As you would expect, many spa resorts offer swimming pools, saunas, steam rooms and Jacuzzis, as well as quiet places to relax and meditate, however there are also several treatments that are uniquely Polish, and which are not so widely available outside of Poland. For instance, kryotherapy involves spending 2-3 minutes in a chamber where the atmosphere is carefully controlled and the temperature is chilled to -135°C. While this may seem extreme, the atmosphere is kept dry, which makes it bearable and you emerge glowing and feeling energised. It has been proven to be beneficial in boosting the immune system and is commonly used to treat sports injuries, although it has also been reported to ease conditions as diverse as arthritis, cellulite and stress.
For a more gentle form of spa therapy, you might like to try a salt cave: these are naturally occurring in certain parts of Poland, with the most famous example being found in Wielieczka, near Kraków. The iodised atmosphere within these salt caves has been proven to be beneficial in easing thyroid and bronchial conditions. Some spa resorts have successfully recreated them within their resorts in order to harness these healing benefits.
Here are the most popular Spa Treatments in Poland:
Hydro-massage (hydromasaż) – pressurised water jets are used to massage the body. This relaxes tense muscles, increases blood flow to tissues, and increases the lymph flow.
Therapeutic mud treatments (błote zabiegi lecznicze) – specific parts of the body are covered with a mud pack of set temperature and thickness for deep-warming of the body, achieving an anti-inflammatory, regenerating and anti-bacterial effect.
Classic massage (masaż klasyczny) – applied to the whole body or locally, massage involves a specific succession of such techniques as stroking, and kneading. It improves circulation, increases tissue elasticity, relaxes tense muscles, and improves lymph circulation.

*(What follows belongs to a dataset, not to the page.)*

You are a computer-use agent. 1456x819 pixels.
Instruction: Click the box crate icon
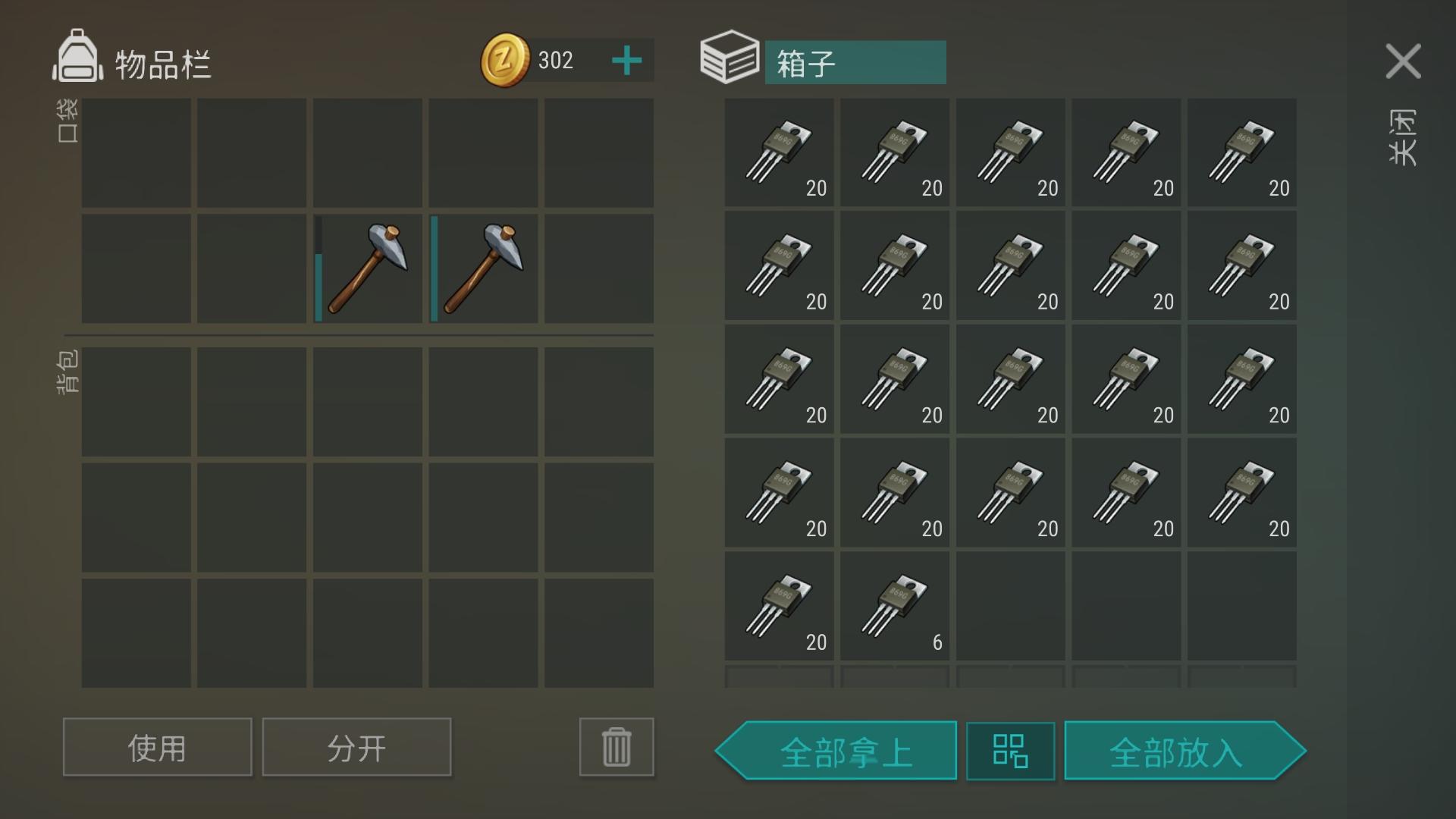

Magneto-therapy (magnetoterapia) – treatment with a variable magnetic field improves peripheral circulation, accelerates regeneration processes such as healing of wounds and fractures, and has a painkilling, anti-inflammatory and soothing effect.
Power showers (prysznice z hydromasażem) – a shower in water of varying pressure and temperature stimulates circulation, which has a calming effect and helps build up immunity.

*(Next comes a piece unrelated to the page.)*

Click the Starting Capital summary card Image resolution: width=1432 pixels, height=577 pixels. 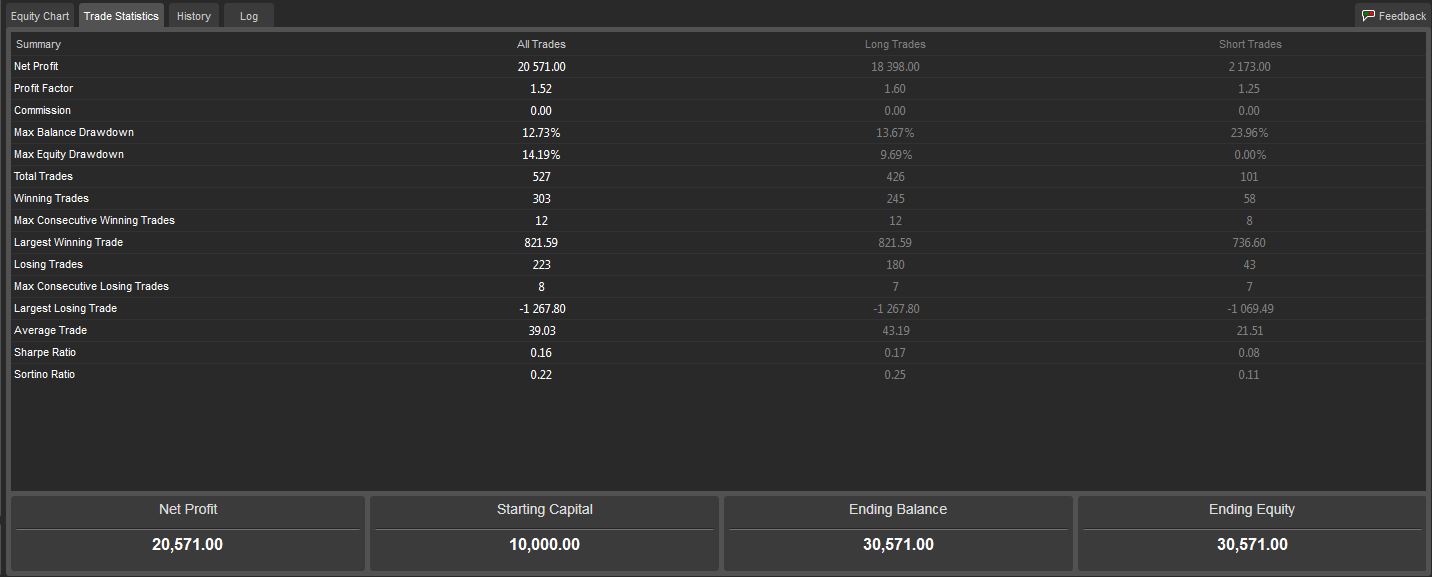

Salt Caves (jaskinie solne) – relaxing in pure air saturated with therapeutic sodium chloride as well as magnesium and calcium ions has been reported to ease conditions such as bronchitis and rheumatism.
Cryotherapy (krioterapia) – the stimulating effects of extremely low temperatures, from -120°C, achieved using liquid nitrogen. This acts on the body’s surface for 2-3 minutes, and causes a defensive reaction, leading to a painkilling, swelling-reducing and anti-inflammatory effect.
Definitely try at least one of these when you are in Poland!